Officers Michael Jackson and Jackie Hoskins said in an April 26 disciplinary hearing concerning Rayford before the Urban County Council that Rayford did not tell them his stepdaughter was dating Lax. Rayford disputes that.

Jackson and Hoskins arrested Lax, who had a gram of crack cocaine and about $450 in his pockets and a handgun in his waistband, according to court documents. Hoskins told the council that Lax told police the money was his girlfriend's.

The officers said they planned to charge Lax with drug trafficking. But after the officers received calls from Rayford, they said, Hoskins took the money to an address supplied by Rayford and gave it to a woman who identified herself as Rayford's wife.

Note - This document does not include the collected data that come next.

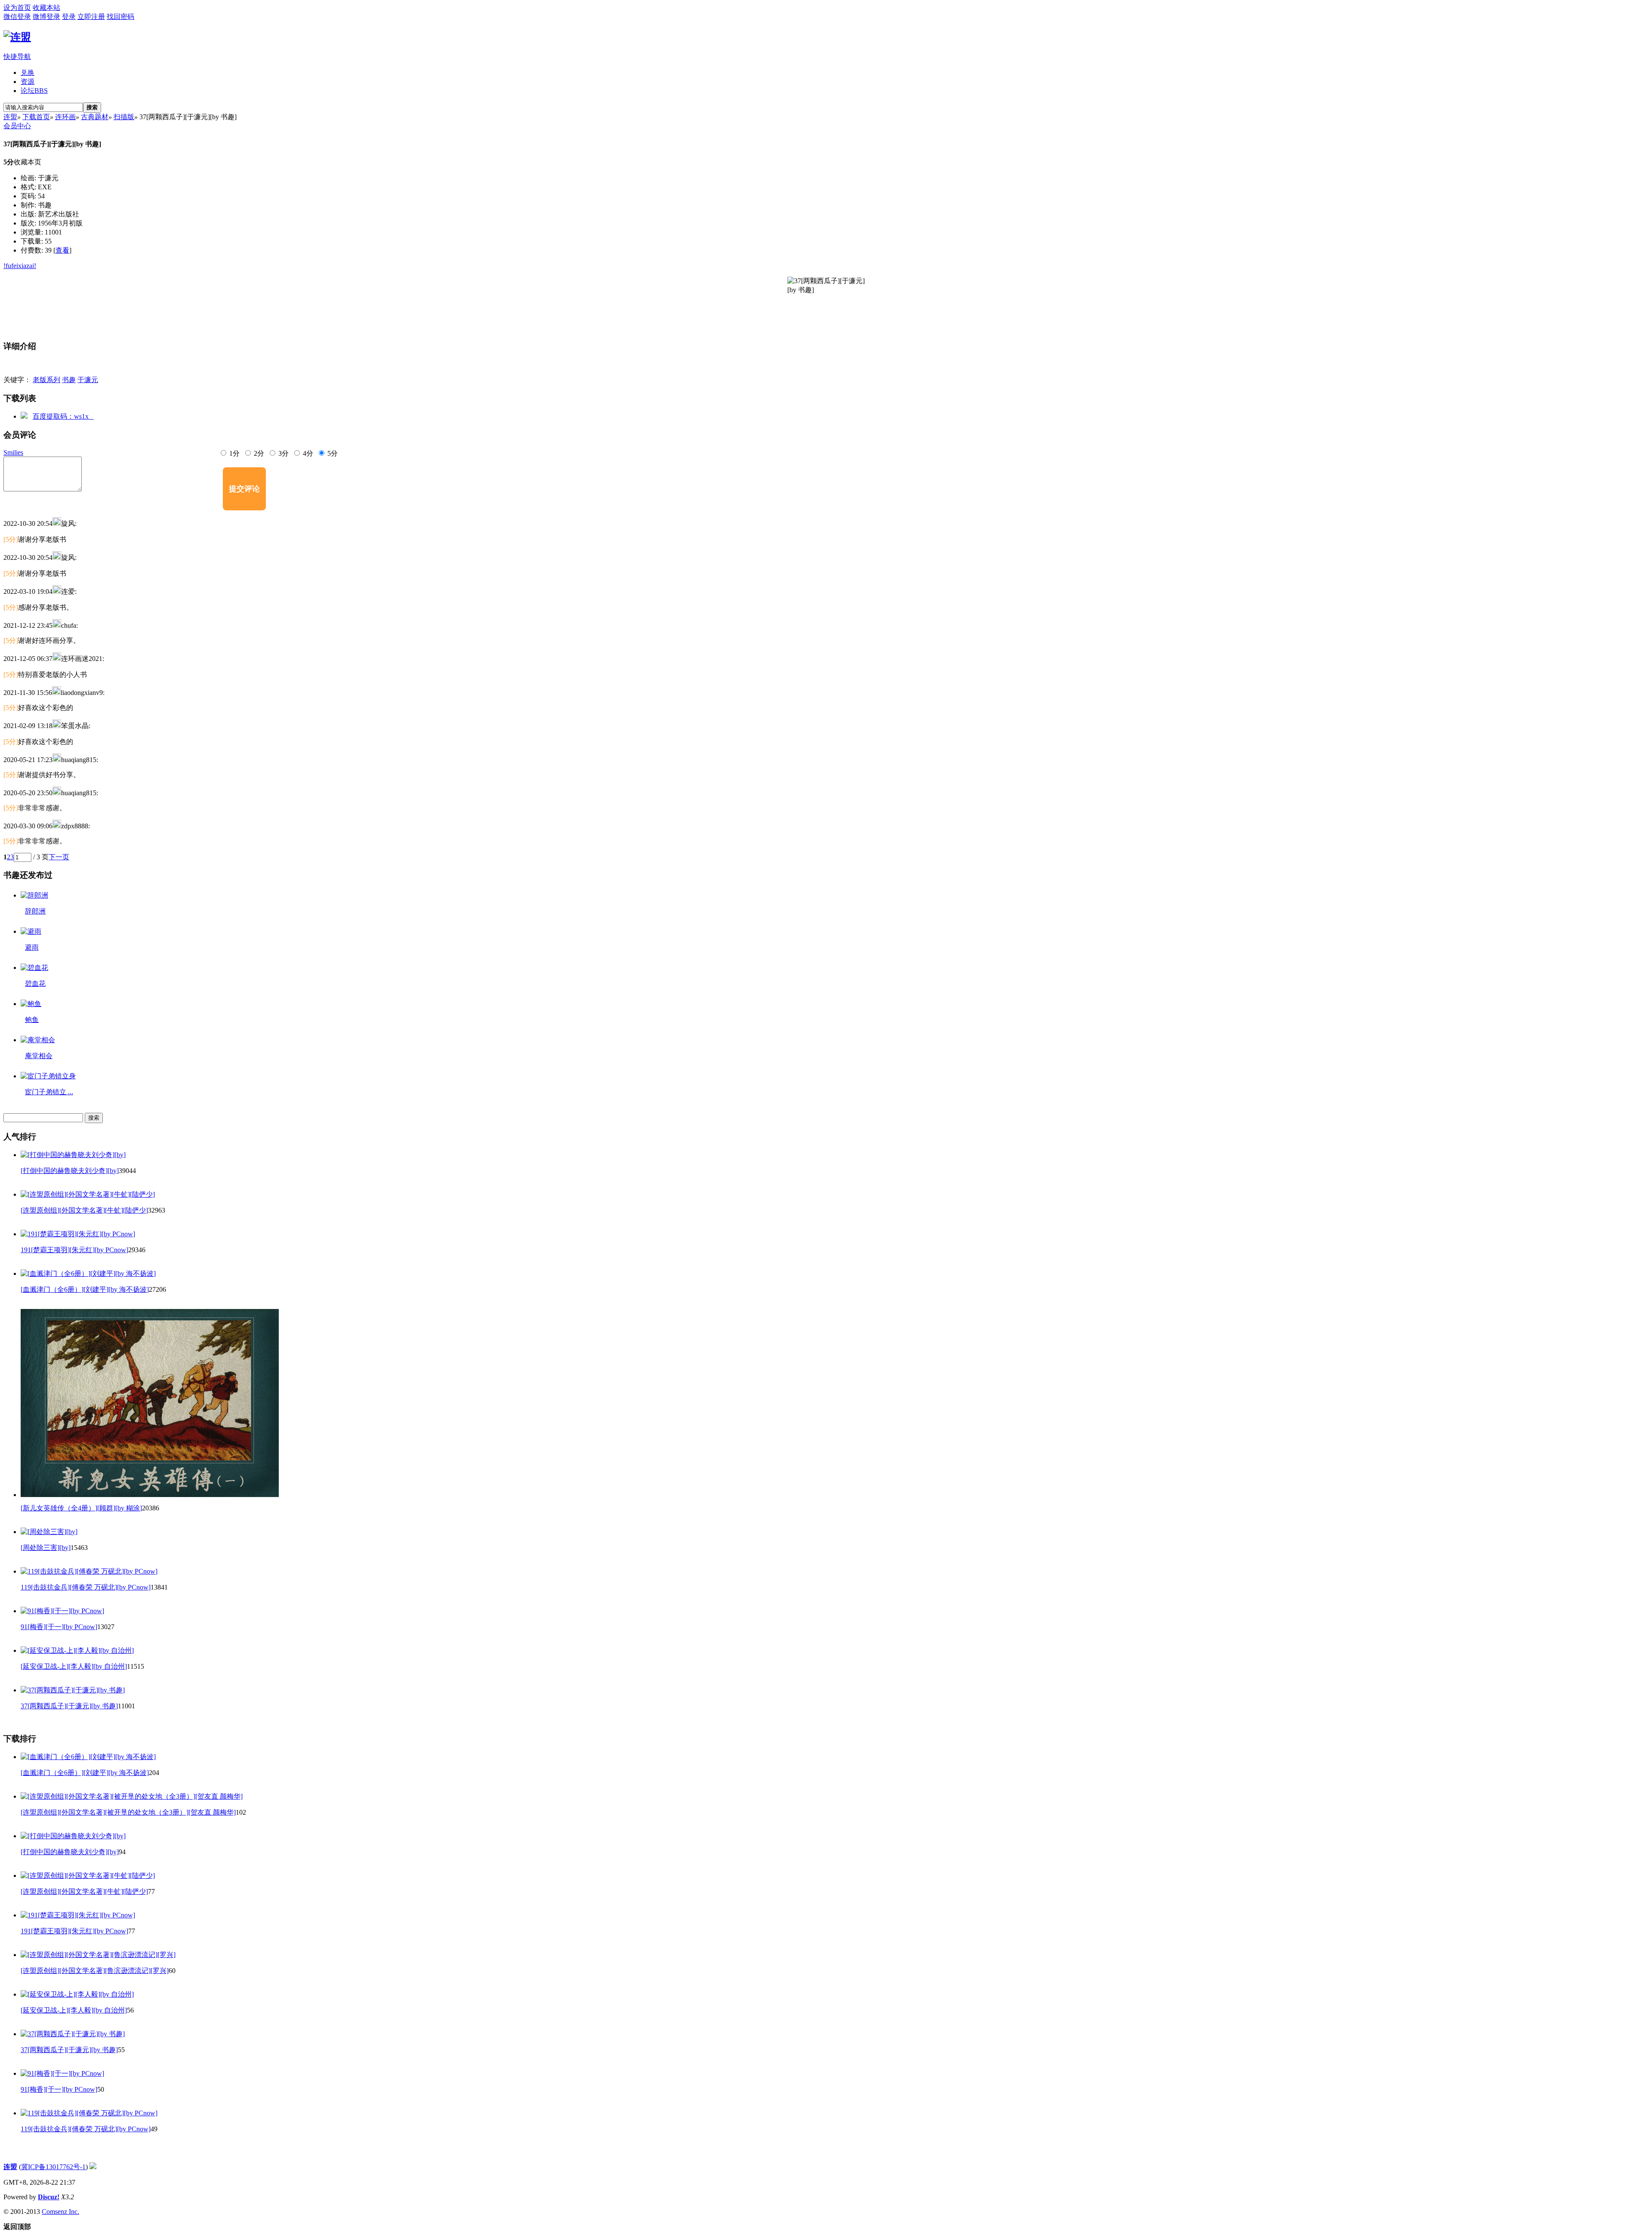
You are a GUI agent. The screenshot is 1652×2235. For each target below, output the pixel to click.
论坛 (34, 90)
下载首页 (36, 116)
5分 (332, 453)
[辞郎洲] (34, 895)
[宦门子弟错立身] (48, 1076)
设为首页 (17, 7)
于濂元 (87, 379)
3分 (283, 453)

Rayford said his stepdaughter told his wife that Lax had her rent money. Rayford said he thought the money was being booked as property, not evidence. He added that Hoskins volunteered to return it, and that Rayford did not order him to do so.

Jackson said he decided to charge Lax with possession of drugs rather than drug trafficking because police no longer had the money that had been in Lax's possession.

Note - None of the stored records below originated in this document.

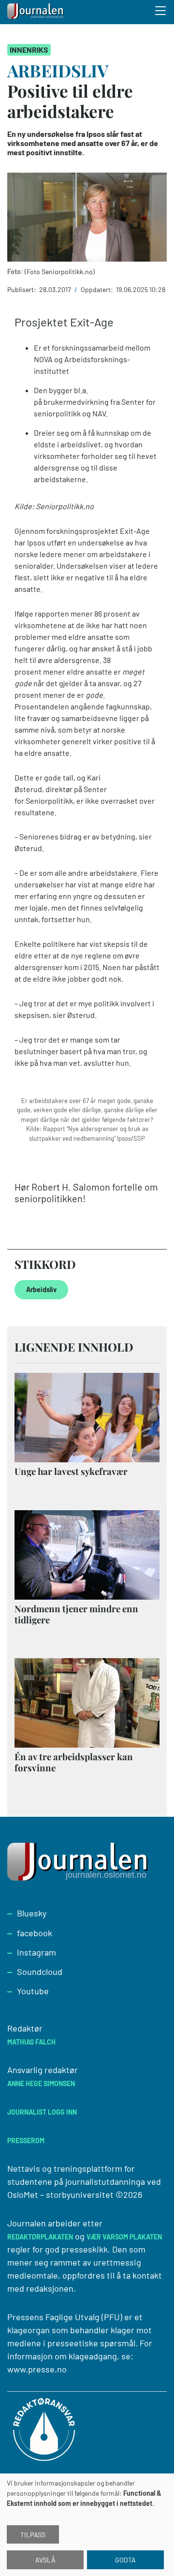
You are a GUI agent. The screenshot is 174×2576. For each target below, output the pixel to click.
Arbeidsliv (41, 1289)
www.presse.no (37, 2369)
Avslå (45, 2560)
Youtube (33, 1991)
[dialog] (87, 2524)
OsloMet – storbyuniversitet (60, 2194)
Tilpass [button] (32, 2535)
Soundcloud (39, 1971)
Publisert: (22, 289)
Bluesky (31, 1913)
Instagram (36, 1952)
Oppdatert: (98, 289)
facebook (34, 1933)
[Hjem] (36, 12)
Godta (125, 2560)
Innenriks (29, 49)
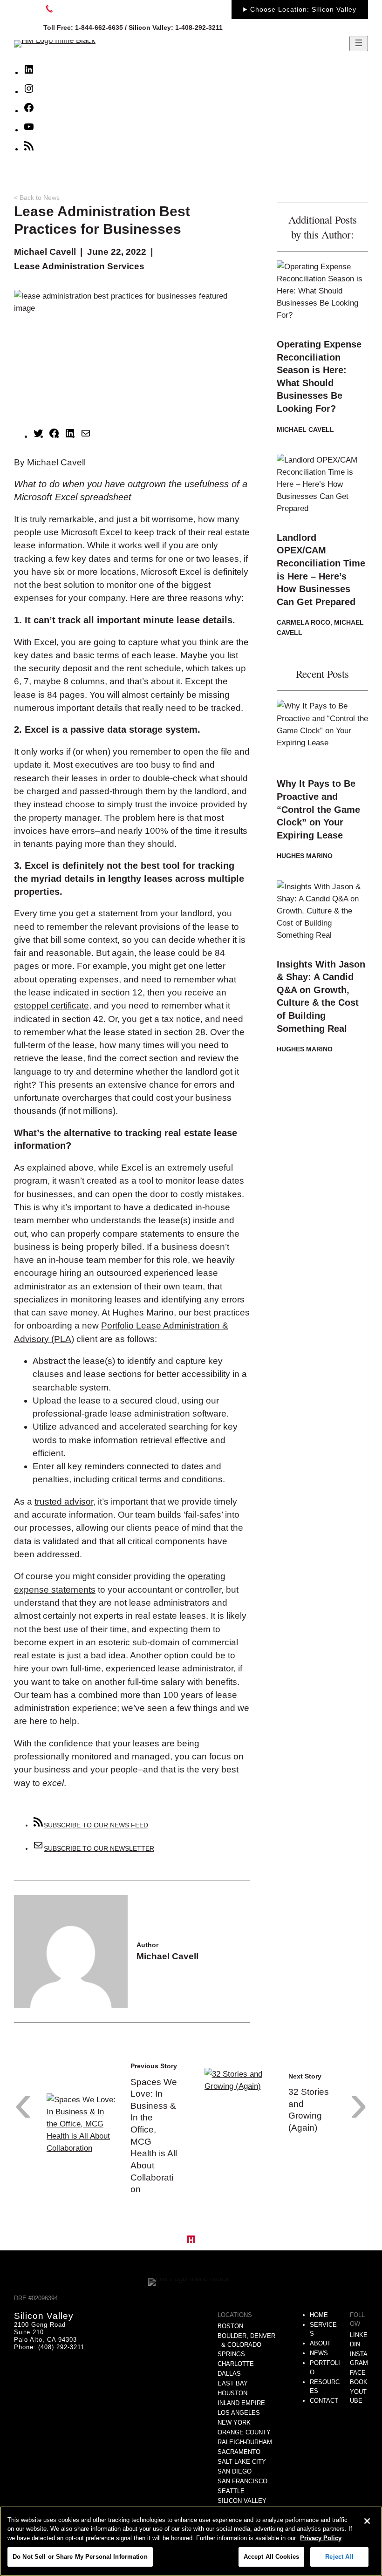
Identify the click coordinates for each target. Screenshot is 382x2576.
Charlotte (236, 2363)
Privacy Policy (320, 2538)
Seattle (231, 2490)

In December, Lax was sentenced to three years of probation after pleading guilty to felony possession of a controlled substance and carrying a concealed deadly weapon, a misdemeanor.

At the April 26 hearing, city attorneys argued that Rayford had inappropriately used his position as a supervisor, and council agreed.

Rayford says in the suit that his conduct did not violate Division of Police policy, state law or Urban County Council legislation and that no proof indicating otherwise was presented. He says that before the April hearing, legal counsel for the council told Rayford's attorney that Rayford had not violated any policy.

Rayford, who is black, says in the suit that while the government demoted him, it did not punish Hoskins, a white officer who admitted in writing to having committed the same offense for which Rayford was demoted.

Bastin told council at the April 26 hearing that he offered to give Rayford a 40-hour suspension, but Rayford refused, preferring that the police department's disciplinary review board examine the situation.

Rayford says Bastin demanded that he voluntarily agree to a 40-hour suspension. Rayford maintains that Bastin knew a candidate for police lieutenant had to have 12 months of service free of any suspensions and intended to make Rayford ineligible for promotion to lieutenant.

Rayford says that the Urban County Council refused to allow him enough time to present his defense during a hearing in March, a "flagrant" violation of a Kentucky law pertaining to a police officer facing accusations. Rayford says he was not allowed to present fully his own testimony and was not allowed to present a witness on his behalf, whom he had subpoenaed, which he was entitled to do under state law.

Rayford also maintains that during his hearing April 26, Bastin was allowed to remain in council chambers, creating an "intimidating presence" that was not conducive to candor by other government witnesses.

Rayford, a member of the local police force since 1995, was promoted to sergeant in 2004. He received a 10-hour suspension without pay in 1997 for violating police department policies dealing with reports and incompetence, his police employment record indicates.